The FDFT1 rs7001819, CTNNBL1 rs6013029 and rs6020846 were genotyped, using TaqMan allelic discrimination, in a combined study sample comprising 18,014 participants ascertained from; the population-based Inter99 cohort (n = 6,514), the ADDITION Denmark screening study cohort (n = 8,662), and a population-based sample (n = 680) and a type 2 diabetic patients group (n = 2,158) from Steno Diabetes Center.

Results

Both CTNNBL1 variants associated with body weight and height with per allele effect sizes of 1.0 [0.3–0.8] kg and 0.6 [0.2–0.9] cm, respectively, for the rs6020846 G-allele. No association was observed with BMI and waist circumference. In case-control studies neither of the CTNNBL1 variants showed association with overweight, obesity or morbid obesity (rs6013029: Odds Ratio (OR)overweight = 1.02 [0.90–1.16], ORobesity = 1.09 [0.95–1.25], ORmorbidobesity = 1.26 [0.91–1.74]; rs6020846: ORoverweight = 1.05 [0.93–1.18], ORobesity= 1.13 [1.00–1.28], ORmorbidobesity = 1.17 [0.86–1.61]). However, in meta-analyses of the present and the previous study, both the rs6013029 T-allele and the rs6020846 G-allele increased the risk of developing morbid obesity (rs6013029: ORcombined = 1.36 [1.12–1.64], p = 0.002; rs6020846: ORcombined = 1.26 [1.06–1.51], p = 0.01), and obesity (rs6013029: ORcombined = 1.17 [1.04–1.31], p = 0.007; rs6020846: ORcombined = 1.17 [1.05–1.30], p = 0.004).

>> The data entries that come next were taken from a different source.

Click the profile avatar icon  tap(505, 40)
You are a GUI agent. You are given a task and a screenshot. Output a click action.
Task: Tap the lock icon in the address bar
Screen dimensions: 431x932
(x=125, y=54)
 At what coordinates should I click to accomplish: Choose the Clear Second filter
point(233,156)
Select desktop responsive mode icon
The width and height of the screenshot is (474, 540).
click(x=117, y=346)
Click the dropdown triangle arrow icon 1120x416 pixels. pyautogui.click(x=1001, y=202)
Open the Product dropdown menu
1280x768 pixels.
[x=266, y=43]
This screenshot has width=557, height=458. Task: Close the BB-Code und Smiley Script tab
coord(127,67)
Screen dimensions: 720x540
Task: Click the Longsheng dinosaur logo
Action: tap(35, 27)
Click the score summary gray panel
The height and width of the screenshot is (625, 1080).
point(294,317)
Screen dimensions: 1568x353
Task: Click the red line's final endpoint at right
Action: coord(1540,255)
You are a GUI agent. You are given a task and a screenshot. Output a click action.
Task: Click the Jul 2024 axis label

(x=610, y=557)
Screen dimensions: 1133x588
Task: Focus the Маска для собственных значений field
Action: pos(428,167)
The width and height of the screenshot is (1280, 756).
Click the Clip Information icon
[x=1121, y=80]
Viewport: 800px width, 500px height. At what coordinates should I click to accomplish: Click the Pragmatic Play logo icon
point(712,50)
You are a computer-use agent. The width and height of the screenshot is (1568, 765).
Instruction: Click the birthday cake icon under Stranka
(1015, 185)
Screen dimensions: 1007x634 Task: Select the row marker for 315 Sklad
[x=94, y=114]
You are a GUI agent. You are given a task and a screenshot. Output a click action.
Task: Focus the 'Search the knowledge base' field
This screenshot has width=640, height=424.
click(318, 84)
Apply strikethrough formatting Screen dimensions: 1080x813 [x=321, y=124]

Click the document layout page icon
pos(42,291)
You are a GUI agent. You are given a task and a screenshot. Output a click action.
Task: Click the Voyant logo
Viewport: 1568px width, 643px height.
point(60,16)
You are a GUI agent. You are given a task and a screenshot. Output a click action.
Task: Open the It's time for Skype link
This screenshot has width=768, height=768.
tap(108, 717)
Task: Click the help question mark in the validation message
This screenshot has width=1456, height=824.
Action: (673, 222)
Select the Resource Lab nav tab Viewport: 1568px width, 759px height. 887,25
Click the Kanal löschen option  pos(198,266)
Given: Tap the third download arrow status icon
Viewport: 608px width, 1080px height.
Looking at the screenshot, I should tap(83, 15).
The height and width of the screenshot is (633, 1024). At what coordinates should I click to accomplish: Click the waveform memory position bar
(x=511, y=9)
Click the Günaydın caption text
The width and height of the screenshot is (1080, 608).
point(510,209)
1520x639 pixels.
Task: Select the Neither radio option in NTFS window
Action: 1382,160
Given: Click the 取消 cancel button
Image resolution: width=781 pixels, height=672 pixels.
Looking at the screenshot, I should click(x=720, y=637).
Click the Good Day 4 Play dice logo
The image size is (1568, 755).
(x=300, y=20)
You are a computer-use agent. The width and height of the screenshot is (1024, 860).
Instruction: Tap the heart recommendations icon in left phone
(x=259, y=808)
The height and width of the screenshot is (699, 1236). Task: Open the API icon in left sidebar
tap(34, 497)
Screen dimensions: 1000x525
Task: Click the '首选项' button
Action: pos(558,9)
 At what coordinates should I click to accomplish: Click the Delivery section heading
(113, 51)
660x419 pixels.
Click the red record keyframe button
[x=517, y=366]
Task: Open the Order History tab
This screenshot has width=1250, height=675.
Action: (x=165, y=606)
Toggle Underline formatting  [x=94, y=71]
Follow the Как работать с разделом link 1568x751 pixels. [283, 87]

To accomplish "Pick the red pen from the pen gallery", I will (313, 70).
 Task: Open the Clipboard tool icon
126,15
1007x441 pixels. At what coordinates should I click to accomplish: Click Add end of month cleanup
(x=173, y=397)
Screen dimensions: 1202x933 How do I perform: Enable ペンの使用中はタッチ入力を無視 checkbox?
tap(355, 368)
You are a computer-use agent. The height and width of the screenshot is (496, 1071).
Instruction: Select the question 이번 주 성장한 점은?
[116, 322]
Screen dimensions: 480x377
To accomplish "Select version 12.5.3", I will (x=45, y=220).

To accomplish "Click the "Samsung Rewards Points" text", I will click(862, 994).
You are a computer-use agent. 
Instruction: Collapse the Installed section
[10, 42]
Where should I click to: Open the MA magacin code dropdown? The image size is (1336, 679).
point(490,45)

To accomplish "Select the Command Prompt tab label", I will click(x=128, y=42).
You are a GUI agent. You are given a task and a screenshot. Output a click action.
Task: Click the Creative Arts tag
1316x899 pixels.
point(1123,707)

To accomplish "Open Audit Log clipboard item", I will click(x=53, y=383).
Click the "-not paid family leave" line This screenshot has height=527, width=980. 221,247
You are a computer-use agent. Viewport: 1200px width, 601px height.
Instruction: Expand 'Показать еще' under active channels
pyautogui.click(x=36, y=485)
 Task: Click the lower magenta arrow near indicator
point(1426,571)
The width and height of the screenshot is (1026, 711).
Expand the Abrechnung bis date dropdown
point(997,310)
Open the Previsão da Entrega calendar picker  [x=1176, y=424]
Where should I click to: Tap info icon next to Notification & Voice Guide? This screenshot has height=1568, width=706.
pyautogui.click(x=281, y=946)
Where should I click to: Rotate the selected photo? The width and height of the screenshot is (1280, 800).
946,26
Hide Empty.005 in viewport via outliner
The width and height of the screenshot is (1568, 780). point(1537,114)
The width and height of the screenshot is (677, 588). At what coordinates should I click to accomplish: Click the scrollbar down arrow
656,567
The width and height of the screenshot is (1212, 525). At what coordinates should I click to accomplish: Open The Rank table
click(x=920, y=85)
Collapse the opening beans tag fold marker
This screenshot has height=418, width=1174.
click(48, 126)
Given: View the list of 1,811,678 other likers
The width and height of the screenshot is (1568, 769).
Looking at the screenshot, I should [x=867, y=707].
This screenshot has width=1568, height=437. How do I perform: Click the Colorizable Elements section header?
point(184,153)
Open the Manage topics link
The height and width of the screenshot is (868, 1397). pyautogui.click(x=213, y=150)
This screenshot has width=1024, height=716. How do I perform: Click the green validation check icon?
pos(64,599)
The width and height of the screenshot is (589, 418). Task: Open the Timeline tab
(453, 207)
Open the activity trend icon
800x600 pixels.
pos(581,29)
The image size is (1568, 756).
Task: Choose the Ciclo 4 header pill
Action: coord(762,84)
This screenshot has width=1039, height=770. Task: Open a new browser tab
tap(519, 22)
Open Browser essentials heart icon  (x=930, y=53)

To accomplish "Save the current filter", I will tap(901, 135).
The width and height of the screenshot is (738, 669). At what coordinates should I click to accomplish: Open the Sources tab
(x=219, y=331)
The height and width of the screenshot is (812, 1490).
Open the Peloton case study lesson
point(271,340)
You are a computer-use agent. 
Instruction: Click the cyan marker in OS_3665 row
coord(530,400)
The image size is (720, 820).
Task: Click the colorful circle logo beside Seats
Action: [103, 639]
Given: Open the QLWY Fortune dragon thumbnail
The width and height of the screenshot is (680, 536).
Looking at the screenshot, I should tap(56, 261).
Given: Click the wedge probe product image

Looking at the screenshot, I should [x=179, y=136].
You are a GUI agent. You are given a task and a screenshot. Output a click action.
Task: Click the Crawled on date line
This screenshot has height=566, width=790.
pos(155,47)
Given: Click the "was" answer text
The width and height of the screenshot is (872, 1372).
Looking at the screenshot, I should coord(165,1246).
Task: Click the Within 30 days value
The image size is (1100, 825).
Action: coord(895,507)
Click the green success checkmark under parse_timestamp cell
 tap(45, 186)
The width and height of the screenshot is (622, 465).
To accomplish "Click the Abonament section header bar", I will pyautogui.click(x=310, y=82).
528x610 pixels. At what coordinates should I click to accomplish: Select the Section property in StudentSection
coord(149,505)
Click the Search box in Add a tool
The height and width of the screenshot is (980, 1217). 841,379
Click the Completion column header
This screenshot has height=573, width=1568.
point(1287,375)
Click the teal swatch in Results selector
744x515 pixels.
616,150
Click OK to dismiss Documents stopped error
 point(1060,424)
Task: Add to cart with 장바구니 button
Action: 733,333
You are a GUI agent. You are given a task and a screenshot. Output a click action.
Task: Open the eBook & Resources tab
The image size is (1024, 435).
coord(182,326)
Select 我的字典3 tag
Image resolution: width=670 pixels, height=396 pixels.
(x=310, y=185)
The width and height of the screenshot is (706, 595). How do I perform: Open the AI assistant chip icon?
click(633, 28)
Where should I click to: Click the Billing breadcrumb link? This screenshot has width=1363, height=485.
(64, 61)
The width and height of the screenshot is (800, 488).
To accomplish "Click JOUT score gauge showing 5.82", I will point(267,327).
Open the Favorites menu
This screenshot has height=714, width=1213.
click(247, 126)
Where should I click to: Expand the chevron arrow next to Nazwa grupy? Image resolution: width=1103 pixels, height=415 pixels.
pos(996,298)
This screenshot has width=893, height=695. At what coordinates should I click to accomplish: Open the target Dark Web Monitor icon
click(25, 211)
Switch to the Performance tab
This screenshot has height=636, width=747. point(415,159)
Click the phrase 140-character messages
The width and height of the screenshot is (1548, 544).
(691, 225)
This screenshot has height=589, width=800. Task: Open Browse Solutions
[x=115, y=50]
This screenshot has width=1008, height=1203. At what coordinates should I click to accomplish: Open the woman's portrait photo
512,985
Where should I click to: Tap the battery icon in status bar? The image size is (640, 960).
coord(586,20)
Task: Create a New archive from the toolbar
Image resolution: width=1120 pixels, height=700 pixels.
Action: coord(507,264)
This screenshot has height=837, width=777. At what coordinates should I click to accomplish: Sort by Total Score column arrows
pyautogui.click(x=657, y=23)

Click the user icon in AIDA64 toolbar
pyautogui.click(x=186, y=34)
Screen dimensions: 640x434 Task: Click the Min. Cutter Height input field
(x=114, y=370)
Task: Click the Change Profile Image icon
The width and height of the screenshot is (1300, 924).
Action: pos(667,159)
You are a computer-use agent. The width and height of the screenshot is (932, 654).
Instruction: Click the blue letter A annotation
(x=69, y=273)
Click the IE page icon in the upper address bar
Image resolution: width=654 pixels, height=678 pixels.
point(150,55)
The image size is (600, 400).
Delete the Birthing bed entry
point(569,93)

The FDFT1 rs7001819 C-allele showed no association with obesity-related quantitative measures or dichotomous measures of overweight, obesity and morbid obesity.

Conclusion

CTNNBL1 variants associated with body weight and height, and confer the risk of developing obesity in meta-analyses combining the present and a previous study. FDFT1 rs7001819 showed no association with obesity, neither when analysing quantitative traits nor when performing case-control studies of obesity.